### [READING PASSAGE]
Relative Contribution of Prolyl Hydroxylase-Dependent and -Independent Degradation of HIF-1alpha by Proteasomal Pathways in Cerebral Ischemia

Abstract

Hypoxia inducible factor-1 (HIF-1) is a key regulator in hypoxia and can determine the fate of brain cells during ischemia. However, the mechanism of HIF-1 regulation is still not fully understood in ischemic brains. We tested a hypothesis that both the 26S and the 20S proteasomal pathways were involved in HIF-1α degradation under ischemic conditions. Using in vitro ischemic model (oxygen and glucose deprivation) and a mouse model of middle cerebral artery occlusion, we tested effects of inhibitors of proteasomes and prolyl hydroxylase (PHD) on HIF-1α stability and brain injury in cerebral ischemia. We observed that 30 and 60 min of oxygen-glucose deprivation significantly increased the 20S proteasomal activity. We demonstrated that proteasome inhibitors increased HIF-1α stabilization and cell viability and were more effective than PHD inhibitors in primary cultured cortical neurons exposed to oxygen and glucose deprivation. Furthermore, the administration of the proteasome inhibitor, epoxomicin, to mice resulted in smaller infarct size and brain edema than a PHD inhibitor. Our results indicate that 20S proteasomes are involved in HIF-1α degradation in ischemic neurons and that proteasomal inhibition provides more HIF-1α stabilization and neuroprotection than PHD inhibition in cerebral ischemia.

Keywords: HIF-1; neurons; oxidative stress; proteasome; stroke.

Figure 1

HIF-1α degradation by the 20S proteasomes. Immunoblotting for HIF-1α after the HIF-1α protein-beads were incubated with a cytosol fraction from SH-SY5Y cells and either the 26S or 20S proteasome for 1 and 3 h with the addition of (A) H₂O₂ or (B) ubiquitin.

Figure 2

HIF-1α protein stabilization with the treatments of proteasome or PHD inhibitors. (A) Immunoblotting showing HIF-1α protein levels in neurons and (B) the quantitative results for Western blot data. Equalization of protein loading was determined using β-actin as the housekeeping protein. ^*p < 0.05 vs. normoxia (N), ^∧p < 0.05 vs. oxygen/glucose deprivation (OGD) (n = 3). (C) Neuronal viability assessed using the MTT assay ^*p < 0.05 vs. OGD, ^#p < 0.05 vs. DMOG (n = 3). (D) Immunoblotting showing HIF-1α and hydroxyl-HIF-1α (HIF-OH) protein levels in neurons. Equalization of protein loading was determined using β-actin as the housekeeping protein. Quantitative results for Western blot data. ^*p < 0.05 vs. N, ^#p < 0.05 vs. OGD (n = 3).

Saved entries:
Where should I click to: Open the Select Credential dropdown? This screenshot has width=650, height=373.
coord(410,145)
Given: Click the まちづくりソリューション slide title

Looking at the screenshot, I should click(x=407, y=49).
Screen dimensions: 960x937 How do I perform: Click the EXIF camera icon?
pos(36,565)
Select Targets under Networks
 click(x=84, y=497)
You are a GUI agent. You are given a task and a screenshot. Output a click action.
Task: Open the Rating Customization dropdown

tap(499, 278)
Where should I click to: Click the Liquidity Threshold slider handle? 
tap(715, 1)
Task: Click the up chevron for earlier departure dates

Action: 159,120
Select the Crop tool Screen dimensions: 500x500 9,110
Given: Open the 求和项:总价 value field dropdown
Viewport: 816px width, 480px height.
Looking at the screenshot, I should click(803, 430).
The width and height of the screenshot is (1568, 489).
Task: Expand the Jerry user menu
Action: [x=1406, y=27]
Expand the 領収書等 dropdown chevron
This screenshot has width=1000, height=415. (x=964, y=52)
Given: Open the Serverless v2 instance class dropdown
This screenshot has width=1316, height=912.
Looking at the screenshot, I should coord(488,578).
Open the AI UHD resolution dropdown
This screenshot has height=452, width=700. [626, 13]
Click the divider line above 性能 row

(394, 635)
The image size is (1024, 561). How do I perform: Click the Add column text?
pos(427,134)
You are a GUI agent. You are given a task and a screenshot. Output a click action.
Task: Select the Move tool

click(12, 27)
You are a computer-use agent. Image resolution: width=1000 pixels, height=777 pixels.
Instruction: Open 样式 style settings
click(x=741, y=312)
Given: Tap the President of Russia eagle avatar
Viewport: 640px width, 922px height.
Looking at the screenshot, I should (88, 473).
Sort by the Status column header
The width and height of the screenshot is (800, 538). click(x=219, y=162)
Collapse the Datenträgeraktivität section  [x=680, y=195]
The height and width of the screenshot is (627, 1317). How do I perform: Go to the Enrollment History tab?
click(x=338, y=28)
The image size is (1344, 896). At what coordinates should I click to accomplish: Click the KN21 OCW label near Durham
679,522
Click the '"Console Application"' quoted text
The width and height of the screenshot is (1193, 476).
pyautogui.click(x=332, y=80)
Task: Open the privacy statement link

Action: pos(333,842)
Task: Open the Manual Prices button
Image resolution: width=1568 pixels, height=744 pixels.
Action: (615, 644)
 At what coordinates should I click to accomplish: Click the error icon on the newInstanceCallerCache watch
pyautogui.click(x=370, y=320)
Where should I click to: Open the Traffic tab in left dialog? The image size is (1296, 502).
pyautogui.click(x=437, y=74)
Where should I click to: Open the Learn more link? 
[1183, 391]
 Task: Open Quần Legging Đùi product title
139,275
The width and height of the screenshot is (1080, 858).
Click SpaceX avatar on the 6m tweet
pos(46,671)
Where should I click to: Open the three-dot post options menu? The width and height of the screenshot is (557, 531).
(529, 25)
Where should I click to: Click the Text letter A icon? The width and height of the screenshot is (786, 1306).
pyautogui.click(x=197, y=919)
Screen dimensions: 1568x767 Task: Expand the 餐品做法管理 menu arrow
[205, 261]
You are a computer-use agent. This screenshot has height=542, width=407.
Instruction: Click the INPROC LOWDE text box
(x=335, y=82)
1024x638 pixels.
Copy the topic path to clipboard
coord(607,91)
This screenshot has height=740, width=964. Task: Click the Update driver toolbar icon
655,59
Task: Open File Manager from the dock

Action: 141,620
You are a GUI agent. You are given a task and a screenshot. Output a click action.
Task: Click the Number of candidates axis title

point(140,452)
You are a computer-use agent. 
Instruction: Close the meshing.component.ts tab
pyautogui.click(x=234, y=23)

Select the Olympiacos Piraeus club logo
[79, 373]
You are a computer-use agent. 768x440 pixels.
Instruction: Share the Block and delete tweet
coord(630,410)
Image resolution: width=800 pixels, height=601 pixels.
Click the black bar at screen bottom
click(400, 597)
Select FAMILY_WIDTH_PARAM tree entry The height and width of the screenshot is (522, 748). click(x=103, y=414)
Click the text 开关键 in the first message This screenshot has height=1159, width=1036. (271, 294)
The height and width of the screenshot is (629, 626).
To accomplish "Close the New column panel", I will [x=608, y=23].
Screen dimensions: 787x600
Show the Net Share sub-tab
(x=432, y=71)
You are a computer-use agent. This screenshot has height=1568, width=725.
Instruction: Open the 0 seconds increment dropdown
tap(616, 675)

### [WHAT YOU SHOULD DO]
Rewrite the cerebral ischemia article above from "HIF-1α degradation by" up to and including "or (B) ubiquitin.", switching "cytosol fraction" to "cytoplasmic fraction".

### [ANSWER FOR THIS EXERCISE]
HIF-1α degradation by the 20S proteasomes. Immunoblotting for HIF-1α after the HIF-1α protein-beads were incubated with a cytoplasmic fraction from SH-SY5Y cells and either the 26S or 20S proteasome for 1 and 3 h with the addition of (A) H₂O₂ or (B) ubiquitin.